Saved data entries:
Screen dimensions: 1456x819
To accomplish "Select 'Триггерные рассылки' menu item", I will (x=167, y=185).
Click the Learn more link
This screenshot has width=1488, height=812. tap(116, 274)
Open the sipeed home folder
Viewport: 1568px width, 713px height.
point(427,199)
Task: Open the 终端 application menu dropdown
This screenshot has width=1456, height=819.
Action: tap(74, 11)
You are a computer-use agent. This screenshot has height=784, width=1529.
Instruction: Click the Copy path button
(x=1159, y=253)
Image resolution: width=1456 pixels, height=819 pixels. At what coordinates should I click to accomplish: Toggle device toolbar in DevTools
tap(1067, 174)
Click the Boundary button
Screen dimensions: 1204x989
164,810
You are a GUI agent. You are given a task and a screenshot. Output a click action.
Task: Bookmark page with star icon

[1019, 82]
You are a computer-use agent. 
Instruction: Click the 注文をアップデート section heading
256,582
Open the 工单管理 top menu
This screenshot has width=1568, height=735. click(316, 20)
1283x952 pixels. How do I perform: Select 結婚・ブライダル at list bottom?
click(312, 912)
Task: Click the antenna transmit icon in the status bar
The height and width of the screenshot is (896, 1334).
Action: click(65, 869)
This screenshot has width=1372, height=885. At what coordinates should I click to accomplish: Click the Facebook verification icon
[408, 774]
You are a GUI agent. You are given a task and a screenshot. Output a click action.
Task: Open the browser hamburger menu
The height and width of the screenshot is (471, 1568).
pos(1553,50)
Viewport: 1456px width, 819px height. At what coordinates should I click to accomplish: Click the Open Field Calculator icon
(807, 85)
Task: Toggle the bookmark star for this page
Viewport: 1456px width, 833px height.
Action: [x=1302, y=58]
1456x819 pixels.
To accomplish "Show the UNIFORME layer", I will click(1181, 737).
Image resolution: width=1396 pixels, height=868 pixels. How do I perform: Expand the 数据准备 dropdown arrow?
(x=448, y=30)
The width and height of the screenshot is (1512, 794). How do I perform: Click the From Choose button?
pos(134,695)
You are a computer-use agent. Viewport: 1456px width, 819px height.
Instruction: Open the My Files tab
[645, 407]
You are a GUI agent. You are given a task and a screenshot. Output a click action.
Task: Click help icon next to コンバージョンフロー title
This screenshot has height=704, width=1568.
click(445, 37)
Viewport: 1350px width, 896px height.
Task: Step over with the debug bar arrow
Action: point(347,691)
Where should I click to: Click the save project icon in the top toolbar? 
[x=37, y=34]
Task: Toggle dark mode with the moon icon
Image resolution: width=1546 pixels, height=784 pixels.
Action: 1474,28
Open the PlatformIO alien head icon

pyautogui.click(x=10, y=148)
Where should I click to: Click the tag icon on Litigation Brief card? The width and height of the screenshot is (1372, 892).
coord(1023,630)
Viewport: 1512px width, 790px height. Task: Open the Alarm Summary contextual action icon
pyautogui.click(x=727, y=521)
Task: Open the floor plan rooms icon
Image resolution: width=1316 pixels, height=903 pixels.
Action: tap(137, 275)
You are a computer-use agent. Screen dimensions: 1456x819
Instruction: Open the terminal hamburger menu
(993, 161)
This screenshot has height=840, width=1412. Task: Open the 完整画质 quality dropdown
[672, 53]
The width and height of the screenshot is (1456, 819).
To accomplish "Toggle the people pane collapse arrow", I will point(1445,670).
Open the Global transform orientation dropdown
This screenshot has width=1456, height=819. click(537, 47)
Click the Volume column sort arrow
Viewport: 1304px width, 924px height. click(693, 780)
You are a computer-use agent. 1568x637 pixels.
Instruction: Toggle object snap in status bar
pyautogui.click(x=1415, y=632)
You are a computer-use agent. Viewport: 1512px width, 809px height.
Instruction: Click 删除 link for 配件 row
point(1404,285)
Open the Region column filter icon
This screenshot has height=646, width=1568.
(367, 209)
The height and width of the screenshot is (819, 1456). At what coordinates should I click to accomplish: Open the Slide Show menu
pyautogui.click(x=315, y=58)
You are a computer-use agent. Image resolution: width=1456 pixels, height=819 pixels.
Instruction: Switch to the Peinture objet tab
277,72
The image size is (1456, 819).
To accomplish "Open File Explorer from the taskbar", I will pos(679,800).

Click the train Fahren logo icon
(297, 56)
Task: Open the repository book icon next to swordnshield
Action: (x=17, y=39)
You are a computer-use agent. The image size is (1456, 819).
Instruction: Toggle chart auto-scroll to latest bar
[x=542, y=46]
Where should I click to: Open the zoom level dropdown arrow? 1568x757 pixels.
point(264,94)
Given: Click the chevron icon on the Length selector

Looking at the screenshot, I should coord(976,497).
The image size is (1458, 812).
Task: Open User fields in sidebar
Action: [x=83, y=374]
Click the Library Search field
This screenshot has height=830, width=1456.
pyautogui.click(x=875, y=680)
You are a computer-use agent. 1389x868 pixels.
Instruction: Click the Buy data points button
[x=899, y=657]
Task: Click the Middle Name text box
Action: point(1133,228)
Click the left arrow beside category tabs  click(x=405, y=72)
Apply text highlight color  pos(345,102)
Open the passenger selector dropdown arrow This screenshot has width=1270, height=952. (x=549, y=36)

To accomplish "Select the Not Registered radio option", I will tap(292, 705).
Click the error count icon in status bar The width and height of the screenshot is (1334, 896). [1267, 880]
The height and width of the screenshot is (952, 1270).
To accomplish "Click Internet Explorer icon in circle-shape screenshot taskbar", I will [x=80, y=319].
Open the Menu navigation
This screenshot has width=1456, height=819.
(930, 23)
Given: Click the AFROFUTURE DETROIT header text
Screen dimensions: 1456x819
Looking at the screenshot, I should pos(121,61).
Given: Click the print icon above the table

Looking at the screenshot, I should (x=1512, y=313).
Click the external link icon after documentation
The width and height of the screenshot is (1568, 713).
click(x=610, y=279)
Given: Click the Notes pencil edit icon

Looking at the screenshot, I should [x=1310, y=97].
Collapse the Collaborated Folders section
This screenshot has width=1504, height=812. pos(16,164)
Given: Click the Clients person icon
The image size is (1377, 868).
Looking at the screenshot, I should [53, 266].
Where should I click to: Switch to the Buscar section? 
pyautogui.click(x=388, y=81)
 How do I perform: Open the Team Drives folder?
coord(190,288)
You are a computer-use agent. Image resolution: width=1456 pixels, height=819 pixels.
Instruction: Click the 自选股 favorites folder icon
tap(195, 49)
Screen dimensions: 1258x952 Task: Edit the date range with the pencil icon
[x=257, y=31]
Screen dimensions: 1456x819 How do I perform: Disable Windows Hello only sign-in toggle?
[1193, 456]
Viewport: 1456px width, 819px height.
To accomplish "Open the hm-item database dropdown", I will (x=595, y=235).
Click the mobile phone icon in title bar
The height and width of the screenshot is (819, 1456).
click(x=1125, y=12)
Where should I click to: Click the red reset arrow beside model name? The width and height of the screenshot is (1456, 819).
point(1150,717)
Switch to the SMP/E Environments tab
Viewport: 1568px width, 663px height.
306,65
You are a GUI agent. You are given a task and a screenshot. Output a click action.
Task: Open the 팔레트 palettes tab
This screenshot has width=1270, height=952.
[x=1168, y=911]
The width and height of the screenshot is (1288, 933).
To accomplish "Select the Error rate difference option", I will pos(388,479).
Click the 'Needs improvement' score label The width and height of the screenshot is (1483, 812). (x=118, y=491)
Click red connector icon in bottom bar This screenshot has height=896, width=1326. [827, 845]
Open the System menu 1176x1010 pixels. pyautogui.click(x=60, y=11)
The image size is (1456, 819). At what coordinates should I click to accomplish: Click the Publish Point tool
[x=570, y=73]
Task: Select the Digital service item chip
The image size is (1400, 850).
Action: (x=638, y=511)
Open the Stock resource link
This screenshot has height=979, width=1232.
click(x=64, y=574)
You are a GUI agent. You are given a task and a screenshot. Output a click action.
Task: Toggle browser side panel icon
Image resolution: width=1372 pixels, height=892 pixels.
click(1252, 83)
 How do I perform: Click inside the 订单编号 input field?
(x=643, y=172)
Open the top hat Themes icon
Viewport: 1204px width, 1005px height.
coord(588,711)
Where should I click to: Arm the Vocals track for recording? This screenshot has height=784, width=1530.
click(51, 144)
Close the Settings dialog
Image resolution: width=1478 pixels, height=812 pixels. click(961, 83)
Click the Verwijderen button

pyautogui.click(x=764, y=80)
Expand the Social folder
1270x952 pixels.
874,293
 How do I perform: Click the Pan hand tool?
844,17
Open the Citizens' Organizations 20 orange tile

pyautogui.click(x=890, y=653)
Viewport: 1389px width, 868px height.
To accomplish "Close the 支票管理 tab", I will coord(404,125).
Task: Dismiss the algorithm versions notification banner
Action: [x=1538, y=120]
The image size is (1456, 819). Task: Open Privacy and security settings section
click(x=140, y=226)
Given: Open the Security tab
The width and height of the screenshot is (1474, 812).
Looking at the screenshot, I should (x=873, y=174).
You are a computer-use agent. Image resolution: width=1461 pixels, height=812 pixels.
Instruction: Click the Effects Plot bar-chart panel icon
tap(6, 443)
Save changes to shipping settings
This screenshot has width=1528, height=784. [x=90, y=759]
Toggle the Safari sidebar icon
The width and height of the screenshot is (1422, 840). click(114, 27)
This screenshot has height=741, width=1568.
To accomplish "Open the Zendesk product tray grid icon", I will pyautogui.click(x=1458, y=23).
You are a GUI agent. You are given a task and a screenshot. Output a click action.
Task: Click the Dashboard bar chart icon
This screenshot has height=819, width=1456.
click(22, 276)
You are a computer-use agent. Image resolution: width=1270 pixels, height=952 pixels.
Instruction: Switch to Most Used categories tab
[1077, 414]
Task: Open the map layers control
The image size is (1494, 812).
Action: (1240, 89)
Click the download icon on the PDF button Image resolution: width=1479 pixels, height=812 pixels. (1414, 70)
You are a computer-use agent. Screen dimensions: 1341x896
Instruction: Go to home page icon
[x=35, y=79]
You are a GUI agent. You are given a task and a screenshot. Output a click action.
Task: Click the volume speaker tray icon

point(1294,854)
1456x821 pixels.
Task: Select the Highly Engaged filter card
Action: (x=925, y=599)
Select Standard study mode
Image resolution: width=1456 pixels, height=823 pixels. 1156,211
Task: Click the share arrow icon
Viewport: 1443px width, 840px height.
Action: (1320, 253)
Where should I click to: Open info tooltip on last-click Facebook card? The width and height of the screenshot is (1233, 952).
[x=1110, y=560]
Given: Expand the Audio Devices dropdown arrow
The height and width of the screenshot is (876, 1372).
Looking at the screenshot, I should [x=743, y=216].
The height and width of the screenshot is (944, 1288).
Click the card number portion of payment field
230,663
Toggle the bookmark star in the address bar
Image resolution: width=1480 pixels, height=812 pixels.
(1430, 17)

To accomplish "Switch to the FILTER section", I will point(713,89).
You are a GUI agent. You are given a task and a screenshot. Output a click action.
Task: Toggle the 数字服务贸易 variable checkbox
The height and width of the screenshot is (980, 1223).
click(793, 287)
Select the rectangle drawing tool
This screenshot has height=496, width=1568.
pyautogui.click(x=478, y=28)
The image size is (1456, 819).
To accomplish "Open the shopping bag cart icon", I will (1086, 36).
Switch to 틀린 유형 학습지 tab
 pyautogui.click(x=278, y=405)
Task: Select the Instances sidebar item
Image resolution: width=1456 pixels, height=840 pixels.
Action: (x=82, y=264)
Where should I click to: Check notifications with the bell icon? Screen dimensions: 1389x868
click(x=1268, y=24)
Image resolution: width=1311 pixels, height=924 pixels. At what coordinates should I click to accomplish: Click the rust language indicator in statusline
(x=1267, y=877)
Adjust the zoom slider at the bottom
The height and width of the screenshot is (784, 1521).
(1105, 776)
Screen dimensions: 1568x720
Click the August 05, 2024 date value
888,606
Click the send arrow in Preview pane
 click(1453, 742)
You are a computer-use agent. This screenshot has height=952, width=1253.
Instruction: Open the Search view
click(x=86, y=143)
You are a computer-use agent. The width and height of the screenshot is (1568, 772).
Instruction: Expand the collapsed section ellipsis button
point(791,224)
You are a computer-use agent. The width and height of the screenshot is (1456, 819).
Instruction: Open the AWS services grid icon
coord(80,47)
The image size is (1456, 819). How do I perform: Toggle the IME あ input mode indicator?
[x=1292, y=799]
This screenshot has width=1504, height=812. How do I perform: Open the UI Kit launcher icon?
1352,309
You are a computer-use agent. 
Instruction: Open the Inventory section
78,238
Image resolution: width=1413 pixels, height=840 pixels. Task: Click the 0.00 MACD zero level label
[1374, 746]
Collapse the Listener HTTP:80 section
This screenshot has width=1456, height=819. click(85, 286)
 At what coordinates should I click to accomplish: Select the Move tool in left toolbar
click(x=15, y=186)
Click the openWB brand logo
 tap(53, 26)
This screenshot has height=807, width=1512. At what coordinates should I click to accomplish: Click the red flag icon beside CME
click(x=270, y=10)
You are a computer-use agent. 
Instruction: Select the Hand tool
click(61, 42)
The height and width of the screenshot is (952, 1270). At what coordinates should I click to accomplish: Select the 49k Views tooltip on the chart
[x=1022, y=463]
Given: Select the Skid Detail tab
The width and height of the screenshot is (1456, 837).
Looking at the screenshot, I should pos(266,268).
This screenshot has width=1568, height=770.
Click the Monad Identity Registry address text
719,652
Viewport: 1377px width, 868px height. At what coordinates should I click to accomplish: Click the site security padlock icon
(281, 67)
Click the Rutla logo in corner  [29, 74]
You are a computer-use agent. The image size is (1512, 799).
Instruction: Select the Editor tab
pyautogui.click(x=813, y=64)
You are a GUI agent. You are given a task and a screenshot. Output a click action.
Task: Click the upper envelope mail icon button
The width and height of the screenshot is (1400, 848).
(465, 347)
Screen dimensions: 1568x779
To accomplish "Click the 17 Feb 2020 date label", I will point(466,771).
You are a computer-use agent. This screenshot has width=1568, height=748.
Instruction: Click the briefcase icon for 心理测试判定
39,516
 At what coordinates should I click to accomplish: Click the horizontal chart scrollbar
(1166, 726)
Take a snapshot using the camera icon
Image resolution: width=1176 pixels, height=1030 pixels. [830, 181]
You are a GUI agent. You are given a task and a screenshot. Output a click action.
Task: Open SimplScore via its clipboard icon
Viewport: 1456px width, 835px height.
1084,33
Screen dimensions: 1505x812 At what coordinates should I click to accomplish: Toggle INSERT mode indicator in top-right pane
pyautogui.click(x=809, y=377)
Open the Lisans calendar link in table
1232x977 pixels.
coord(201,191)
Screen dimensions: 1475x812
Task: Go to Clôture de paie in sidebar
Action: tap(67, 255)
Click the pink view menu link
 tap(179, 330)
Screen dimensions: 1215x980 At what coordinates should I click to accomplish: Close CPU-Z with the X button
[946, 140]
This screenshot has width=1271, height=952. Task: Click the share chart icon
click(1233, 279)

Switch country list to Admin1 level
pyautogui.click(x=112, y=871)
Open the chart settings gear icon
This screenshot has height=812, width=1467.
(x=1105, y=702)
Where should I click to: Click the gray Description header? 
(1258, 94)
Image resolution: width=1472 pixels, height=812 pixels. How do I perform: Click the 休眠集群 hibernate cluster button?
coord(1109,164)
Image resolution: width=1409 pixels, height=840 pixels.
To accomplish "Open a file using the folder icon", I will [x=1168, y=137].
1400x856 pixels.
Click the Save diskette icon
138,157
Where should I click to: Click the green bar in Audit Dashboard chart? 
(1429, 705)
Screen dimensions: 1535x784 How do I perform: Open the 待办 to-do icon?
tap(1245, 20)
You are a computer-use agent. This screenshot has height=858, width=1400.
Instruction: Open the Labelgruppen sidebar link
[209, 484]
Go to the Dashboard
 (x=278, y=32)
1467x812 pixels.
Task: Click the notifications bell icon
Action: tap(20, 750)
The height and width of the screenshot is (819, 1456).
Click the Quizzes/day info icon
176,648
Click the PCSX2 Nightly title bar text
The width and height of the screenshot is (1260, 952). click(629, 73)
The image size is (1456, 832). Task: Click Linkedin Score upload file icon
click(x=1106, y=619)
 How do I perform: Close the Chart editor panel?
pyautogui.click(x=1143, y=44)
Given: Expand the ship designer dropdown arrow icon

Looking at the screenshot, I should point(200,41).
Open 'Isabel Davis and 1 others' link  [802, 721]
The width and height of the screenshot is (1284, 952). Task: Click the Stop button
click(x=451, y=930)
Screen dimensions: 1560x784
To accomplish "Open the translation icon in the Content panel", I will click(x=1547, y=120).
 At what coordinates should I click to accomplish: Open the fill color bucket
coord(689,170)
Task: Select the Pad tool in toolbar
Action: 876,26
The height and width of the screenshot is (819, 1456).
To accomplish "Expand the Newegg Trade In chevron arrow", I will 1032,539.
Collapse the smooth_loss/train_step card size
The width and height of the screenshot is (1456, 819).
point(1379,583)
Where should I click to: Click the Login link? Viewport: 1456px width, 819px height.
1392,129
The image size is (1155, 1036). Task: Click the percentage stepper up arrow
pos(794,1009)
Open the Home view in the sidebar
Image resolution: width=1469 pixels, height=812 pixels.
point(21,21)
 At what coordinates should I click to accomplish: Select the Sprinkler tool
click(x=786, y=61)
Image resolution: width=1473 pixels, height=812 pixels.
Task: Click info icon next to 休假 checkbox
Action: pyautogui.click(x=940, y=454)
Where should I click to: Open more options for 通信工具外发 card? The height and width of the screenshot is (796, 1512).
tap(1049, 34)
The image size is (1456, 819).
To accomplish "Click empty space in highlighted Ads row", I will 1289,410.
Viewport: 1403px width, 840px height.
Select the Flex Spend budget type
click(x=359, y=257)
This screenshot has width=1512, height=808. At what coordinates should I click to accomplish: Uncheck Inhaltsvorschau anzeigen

### Required action:
Scan the data above for the word "browser", then copy every line that holds it.

### Task answer:
Task: Open the browser hamburger menu
Task: Toggle browser side panel icon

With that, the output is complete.